##### Fragment dokumentu

Skocz do zawartości

Jaki samochód... elektryczny, .. bądź łódka ;-)


radekk

Rekomendowane odpowiedzi

Ciekawy temat:

 

Cytat

rytyjscy właściciele samochodów elektrycznych mocno się zdziwili, gdy ubezpieczenie za ich auto elektryczne wzrosło o sto procent, a niektóre z popularnych firm po prostu… przestały takie pojazdy  ubezpieczać.

Powody:

dużo wyższe koszty napraw duże ryzyko uszkodzenia akumulatorów, będących kluczowym elementem pojazdu brak wykwalifikowanego personelu, co wydłuża koszty ewentualnych napraw.
Ogólnie to gdy spojrzeć na to od strony zarabiania pieniędzy, to się po prostu nie opłaca. Lepiej zostać przy sprawdzonych autach spalinowych.

więcej:

Nie ubezpieczymy wam auta elektrycznego. Albo za 26 tys. zł na rok. To już rzeczywistość (spidersweb.pl)

  • Haha 1
Odnośnik do komentarza
Udostępnij na innych stronach

Podzielę się może moimi ostatnimi trzema dniami.

Przez dwa z nich jeździłem moją znienawidzoną formą samochodu- SUVem. Jakieś audi e-tron.

Poza tym, że to garbate, wysokie, buja się, całkiem przypadło mi do gustu. Oczywiście nie chciałbym w tej bryle.

Ale zmierzam do czegoś innego.

Po tych dniach, przesiadłem się do można powiedzieć nówki A6. Niecały miesiąc, ok 2 tys przebiegu.

Pierwsze wrażenie- zepsuty ;)

Nie jedzie od razu, czuć jakieś dziwne wibracje (zapewne silnik ;) ), czułem się w nim i to nie żart, jak w aucie z innej epoki.

A dziś wsiadłem do swojego 12-letniego Legacy...i powiem, że ugruntowałem się w tej epoce ;) 

  • Lajk 1
Odnośnik do komentarza
Udostępnij na innych stronach

9 godzin temu, Adi napisał(a):

Po tych dniach, przesiadłem się do można powiedzieć nówki A6. Niecały miesiąc, ok 2 tys przebiegu.

##########
##### Wpisy zbioru danych

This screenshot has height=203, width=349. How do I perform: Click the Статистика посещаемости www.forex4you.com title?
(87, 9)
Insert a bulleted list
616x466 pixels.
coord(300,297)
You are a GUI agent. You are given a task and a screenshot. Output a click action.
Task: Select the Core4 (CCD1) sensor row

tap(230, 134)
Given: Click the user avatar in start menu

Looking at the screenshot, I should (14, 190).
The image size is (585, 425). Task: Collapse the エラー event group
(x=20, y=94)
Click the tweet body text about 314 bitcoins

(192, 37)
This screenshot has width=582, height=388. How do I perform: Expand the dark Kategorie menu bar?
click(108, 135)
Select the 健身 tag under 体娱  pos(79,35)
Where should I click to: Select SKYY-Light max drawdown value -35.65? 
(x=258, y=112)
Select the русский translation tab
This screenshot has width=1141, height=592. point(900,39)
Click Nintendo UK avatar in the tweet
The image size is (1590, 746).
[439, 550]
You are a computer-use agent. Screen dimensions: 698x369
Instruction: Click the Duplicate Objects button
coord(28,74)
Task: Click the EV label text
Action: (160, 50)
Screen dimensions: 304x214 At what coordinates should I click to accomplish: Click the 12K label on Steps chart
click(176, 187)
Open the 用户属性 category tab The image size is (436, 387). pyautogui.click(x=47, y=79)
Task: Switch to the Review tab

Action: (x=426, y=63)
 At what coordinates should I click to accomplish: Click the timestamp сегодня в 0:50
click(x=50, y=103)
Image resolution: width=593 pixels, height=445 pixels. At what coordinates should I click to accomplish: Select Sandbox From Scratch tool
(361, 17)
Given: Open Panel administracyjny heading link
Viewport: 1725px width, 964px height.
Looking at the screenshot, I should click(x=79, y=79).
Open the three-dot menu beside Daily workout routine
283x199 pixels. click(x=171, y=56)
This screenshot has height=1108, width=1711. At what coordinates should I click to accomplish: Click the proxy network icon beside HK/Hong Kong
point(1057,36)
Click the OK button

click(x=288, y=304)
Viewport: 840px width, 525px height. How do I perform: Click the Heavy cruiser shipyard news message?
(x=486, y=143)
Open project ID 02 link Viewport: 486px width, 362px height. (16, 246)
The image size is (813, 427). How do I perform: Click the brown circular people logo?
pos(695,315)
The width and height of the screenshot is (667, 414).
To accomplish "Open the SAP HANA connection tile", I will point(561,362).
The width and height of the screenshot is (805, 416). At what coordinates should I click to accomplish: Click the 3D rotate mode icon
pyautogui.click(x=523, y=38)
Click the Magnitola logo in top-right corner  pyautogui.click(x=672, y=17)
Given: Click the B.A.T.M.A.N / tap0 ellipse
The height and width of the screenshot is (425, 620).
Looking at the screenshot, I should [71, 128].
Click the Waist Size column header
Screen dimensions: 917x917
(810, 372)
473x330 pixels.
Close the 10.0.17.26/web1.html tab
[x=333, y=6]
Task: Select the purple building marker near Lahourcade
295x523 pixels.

##########

_Zadania ćwiczenia:_
1) W jednym do trzech zdań wyjaśnij, dlaczego według cytatu w wątku o samochodach elektrycznych niektóre firmy przestały ubezpieczać auta elektryczne.
2) Powtórz dokładnie fragment wątku o samochodach elektrycznych, zaczynając od „Nie ubezpieczymy wam” i kończąc na „ostatnimi trzema dniami.”.
3) Kontynuuj wątek o samochodach elektrycznych, zaczynając zaraz po jego ostatnim zdaniu.
Wpisy nie mają żadnego związku z wątkiem o samochodach elektrycznych.

_Odpowiedzi:_
1) Cytat podaje trzy powody: dużo wyższe koszty napraw, duże ryzyko uszkodzenia akumulatorów, które są kluczowym elementem pojazdu, oraz brak wykwalifikowanego personelu. Z punktu widzenia zarabiania pieniędzy takie ubezpieczenie po prostu się nie opłaca.

2)
Nie ubezpieczymy wam auta elektrycznego. Albo za 26 tys. zł na rok. To już rzeczywistość (spidersweb.pl)

  • Haha 1
Odnośnik do komentarza
Udostępnij na innych stronach

Podzielę się może moimi ostatnimi trzema dniami.

3)
Pierwsze wrażenie- zepsuty ;)

Nie jedzie od razu, czuć jakieś dziwne wibracje (zapewne silnik ;) ), czułem się w nim i to nie żart, jak w aucie z innej epoki.


Niestety tak jest. Mam tak samo po przesiadce do BMW. Dlaczego tak wolno rusza? Dlaczego nie przyspiesza? Gdzie się podziała spontaniczność i responsywność? W mieście jest przepaść. Dopiero przy prędkościach autostradowych BMW odzyskuje przewagę.

Odnośnik do komentarza
Udostępnij na innych stronach

"Zgodnie z danymi opublikowanymi przez energy.instrat.pl w sobotę szczytowa produkcja z wiatru przypadła na 3 rano, gdy moc wiatraków sięgnęła 8,19 GW. Oznacza to, że tylko energia wiatrowa stanowiła wtedy 49,8% miksu energetycznego. 

Z kolei w niedzielę wiatr nieco się uspokoił, jednak wyszło słońce, co przełożyło się na intensywniejszą pracę fotowoltaiki. W szczytowym momencie, czyli o godzinie 11 rano, farmy wiatrowe i słoneczne odpowiadały na 63,8% produkcji energii w kraju. Dla porównania energia we spalania węgla kamiennego stanowiła wtedy 23,9%. "

 

https://globenergia.pl/wiatraki-wykrecily-kolejny-rekord-konieczny-ogromny-eksport-energii/

 

tak w temacie tych "aut na węgiel"

 

oczywiście przedstawione procenty nie obejmują instalacji prosumenckich

 

swoją drogą to ciekawe, że kraj w którym przez ostatnie przynajmniej 8 lat narracja głowna to "polski więgiel" i "atom" zdążył postawić na tyle mocy wiatrowych i to przy niesprzyjającej legislacji, ciekawe  ;)  

Odnośnik do komentarza
Udostępnij na innych stronach

2 godziny temu, ketivv napisał(a):

tak w temacie tych "aut na węgiel"

 

I właściciele aut elektrycznych wstali o 3.00 i podłączyli swoje pojazdy do ładowania ? Czy naładowali wcześniej z węgla ?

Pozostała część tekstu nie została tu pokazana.